Brent for December settlement increased as much as 59 cents to $83.32 a barrel on the ICE Futures Europe exchange and was at $83.12 at 2:30 p.m. in Singapore. The November contract, which expired on Friday, settled 1.2 percent higher. Front-month futures rose 4.1 percent last quarter. The global benchmark crude traded at a $9.81 premium to West Texas Intermediate.
WTI for November delivery traded at $73.48 a barrel on the New York Mercantile Exchange, up 23 cents. The contract climbed $1.13, or 1.6 percent, on Friday. Total volume traded was about 49 percent below the 100-day average.

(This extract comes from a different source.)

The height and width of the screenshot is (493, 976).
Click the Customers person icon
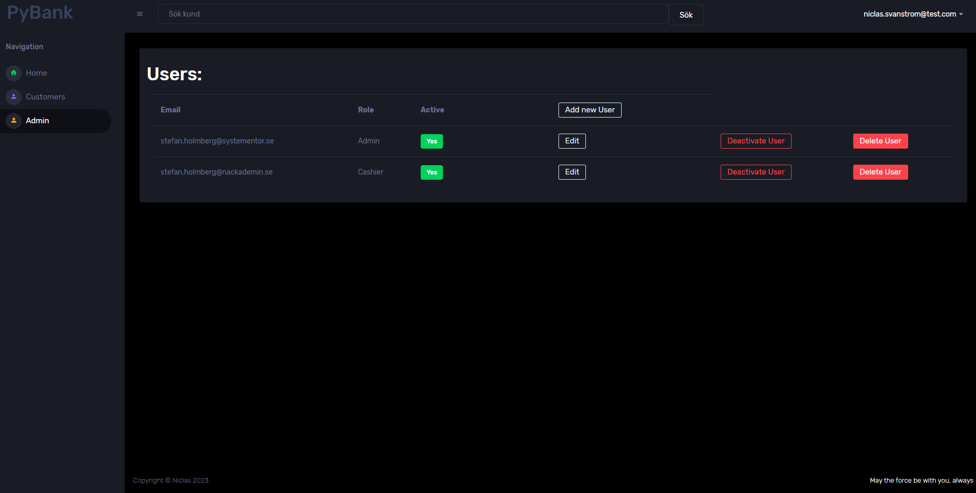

Following the U.S. president’s latest criticism of the Organization of Petroleum Exporting Countries over high prices, Trump and the Saudi king talked on the phone Saturday about a strategic partnership between the two nations and the growth of the global economy, Al Arabiya TV reported, without providing more details. The White House said “issues of regional concern” were discussed.
In the U.S., working rigs targeting oil fell by three to 863 last week, according to data released by Baker Hughes Friday. The tally in the shale-rich Permian Basin of West Texas and New Mexico, dropped by two to 486.
Other oil-market news: Hedge funds’ net-long position — the difference between bets on higher prices and wagers on a drop — in Brent rose 6.1 percent to 496,343 contracts for the week ended Sept. 25, the highest since late May, ICE Futures Europe data show. Analysts at banks including Goldman Sachs Group Inc. and JPMorgan Chase & Co. are forecasting a turnaround in commodities as growth in top economies stays strong and signs of tight supplies emerge in some markets. Investors aren’t yet sharing their enthusiasm. Gasoline futures in New York traded 0.3 percent lower on Monday after posting the longest streak of weekly gains since April. Crude futures on the Shanghai International Energy Exchange didn’t trade Monday due to Chinese public holiday. They jumped 5.9 percent last week.